ニュージャパンカップ真っただ中の最中に恐縮ですが今回は「旗揚げ記念日」の話です。もう少しタイムリーに更新出来れば良いのですが、タイムラグがあってすいません。そしていつものごとく今回の管理人の私的な「妄想」です。関係者などに確認した情報などではありませんのであしからず。

それは唐突な対戦表明だった

ジェイ・ホワイトvs.ウィル・オスプレイ

今年の旗揚げ記念日のメインカードはこの試合でした。ご存知の通り近年「旗揚げ記念日」のメインは、IWGPヘビーvs.ジュニアの王者対決や当時ヘビーの王者だったオカダとタイガーマスクWの対戦など「夢の対決」が主軸となっていました。ところが王者対決は王者対決でも今年はIWGPとネバーという切り口、そして外国人同士による対戦は異例中の異例。引退ロードが予定されているライガーさんの早期挑戦を実現させなくてはならなかったため石森選手のカードが埋まってしまった(かつ石森選手はジェイと同一のバレットクラブ)という理由付けは出来ますが、そもそも旗揚げ記念日メインでヘビーとジュニアの対決がある一因としては次期シリーズのニュージャパンカップ前にヘビーの選手を傷つけない措置もあるはずです。
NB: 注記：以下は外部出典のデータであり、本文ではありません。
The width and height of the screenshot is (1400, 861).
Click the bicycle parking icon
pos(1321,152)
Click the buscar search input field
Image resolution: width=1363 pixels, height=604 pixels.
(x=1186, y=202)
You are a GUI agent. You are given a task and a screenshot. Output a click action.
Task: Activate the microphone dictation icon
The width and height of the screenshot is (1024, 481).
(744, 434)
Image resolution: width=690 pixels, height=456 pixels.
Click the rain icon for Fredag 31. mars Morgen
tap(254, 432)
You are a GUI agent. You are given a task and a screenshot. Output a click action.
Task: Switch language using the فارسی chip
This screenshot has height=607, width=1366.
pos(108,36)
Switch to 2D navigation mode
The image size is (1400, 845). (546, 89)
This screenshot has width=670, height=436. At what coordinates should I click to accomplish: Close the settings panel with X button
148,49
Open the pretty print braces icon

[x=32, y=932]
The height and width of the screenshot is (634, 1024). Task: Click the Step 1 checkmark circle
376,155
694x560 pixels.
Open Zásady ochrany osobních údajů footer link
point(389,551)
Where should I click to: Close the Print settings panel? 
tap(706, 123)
それでも今年に関してはネバー王者で、かつニュージャパンカップにエントリーが決まっているオスプレイが起用されました。それは何故なのか。

今年からルールが改変されニュージャパンカップの「優勝特典」がIWGPヘビーへの挑戦1本に絞られた結果、インターコンチ王者の内藤、ネバー王者のオスプレイもエントリーすることになりました。オスプレイの旗揚げ記念日起用はそれと完全に矛盾しています。ジェイがMSGを前に負けるわけがない、のにも関わらずエントリーしているオスプレイをあてる。完全に矛盾しています。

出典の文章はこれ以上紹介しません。